Tramola needs to execute scheduled simulations as well as (post-)processes files it manages. To execute these tasks, so-called “Runners” are used. A runner is a small piece of software which executes these tasks on Tramola’s behalf. The advantage of using runners over Tramola executing the tasks directly is that the runners can run on difference machines, thus distributing the work-load.

Tramola integrates and starts two runners default, so that it works out-of-the-box. The first runner is reserved for internal jobs (e.g. post-processing uploaded files and simulations), while the second runner is able to execute smaller MATSim simulations.

Additional runners can be added, and the default runners can be switched off if so desired.

Configuring the default runners

To change the configuration of the included local runners, copy the following lines to your tramola.conf and modify the settings as needed.

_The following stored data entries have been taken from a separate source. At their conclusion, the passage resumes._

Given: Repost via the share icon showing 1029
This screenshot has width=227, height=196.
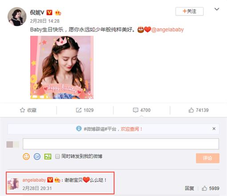Looking at the screenshot, I should pos(79,110).
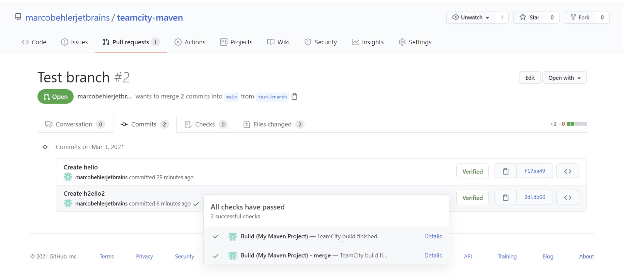Click green checkmark status on Create h2ello2
Image resolution: width=623 pixels, height=278 pixels.
(x=197, y=204)
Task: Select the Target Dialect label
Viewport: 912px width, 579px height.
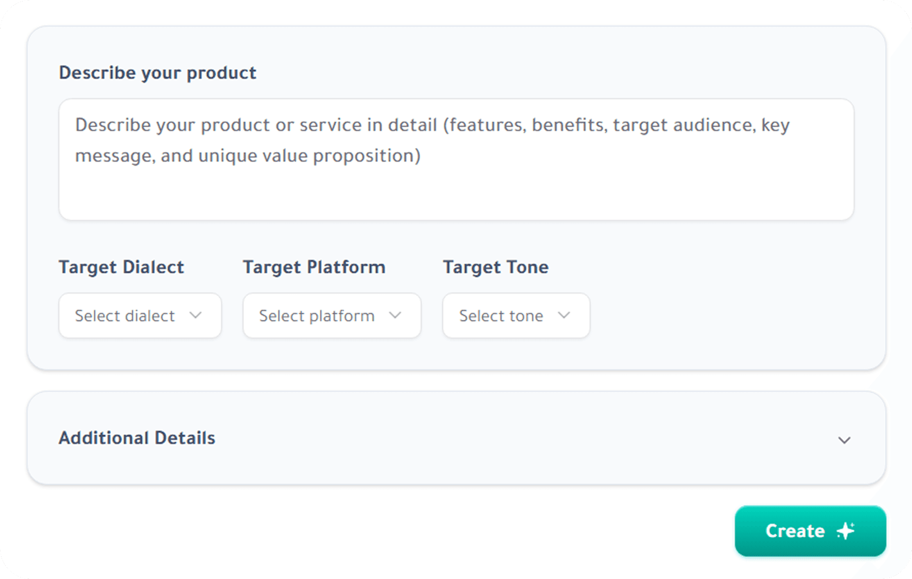Action: (122, 266)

At first, you might mostly change the cpu and memory settings of the local runners:

tramola {
	localRunner = [
		{
			name = "system_jobs"
			type = "LOCAL"
			keepFiles = false
			cpu = 2
			memory = 3.0
			tags = ["jvm"]
		},
		{
			name = "MATSim"
			type = "LOCAL"
			keepFiles = false
			cpu = 2
			memory = 11.0
			tags = ["jvm", "user"]
		}
	]
}

Adding additional runners

First, go to Settings > Runners and create a new Runner Token. Next, download the runner.jar to the computer you want the runner to use. Then, start the runner with the following command:

java -jar tramola-runner.jar -h tramola.example.com \  
-p 8433 -c 4 -m 20 -e LOCAL -t TOKEN -d data

This starts a runner with 4 CPUs and 20 GB of Memory, connecting to tramola.example.com on port 8443 with the provided token and name, and using data as directory for storing any files.

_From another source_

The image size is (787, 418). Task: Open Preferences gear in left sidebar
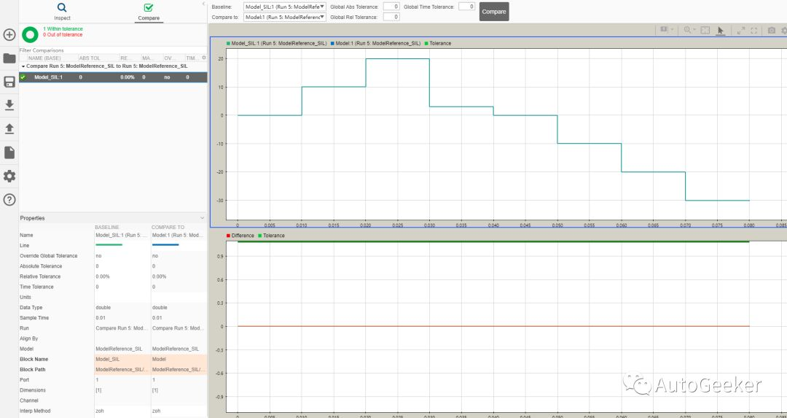(x=9, y=176)

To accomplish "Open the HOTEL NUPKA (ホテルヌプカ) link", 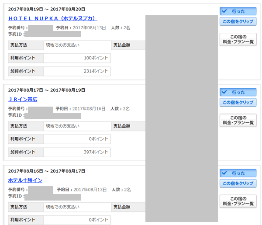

The runner supports additional options. Run java -jar tramola-runner.jar --help to see the full list of all available options:

Option Argument Default Value Description
-h host localhost The server (host) to connect to, either a fully qualified domain name or an IP address.
-p port 3471 The port to connect to.
-s use-tls true Use TLS (i.e. https) to connect to Tramola.
-d directory ./data The directory to store files for the executed tasks.
-c cpus 2 Number of CPU cores to use to run jobs.
-m memory 24 Amount of memory (RAM) in GB to use to run jobs.
-t token   The runner token to identify to the server.
-f file-token   A file containing the token, instead of specifying it with -t.
-n name localhost’s name The name of the runner.
-k keepFiles false If set to true, job files will not be deleted after jobs ended. Note that enabling this feature might use large amount of storage space and should only be used for debugging.
-e executor LOCAL Can bei either LOCAL or DOCKER.
-x tags jvm,user Tags for the runner. jvm denotes runners which provide a JVM to run jobs, user denotes runners that can run user-jobs (i.e. MATSim simulations), untrusted if the runner is allowed to run untrusted code.

To stop an external runner, just press Ctrl + C or stop the process otherwise.

Runner types

Tramola runners currently support two different execution strategies:

  • LOCAL: Jobs are run as local processes. This type should only be used if you run only trusted code (e.g. only default MATSim releases or versions you created yourself), as malicious code could read arbitrary files on your system depending on the user rights the runner runs with.
  • DOCKER: Jobs are run inside Docker containers. Requires that docker is installed on your system. This provides an additional level of security when running user-provided MATSim JARs that contain untrusted code, as jobs can only access files within the docker image and the mounted directory containing the job files.
    To support executing user-provided JAR files, add the tag untrusted to a runner. Be very cautious when to use this.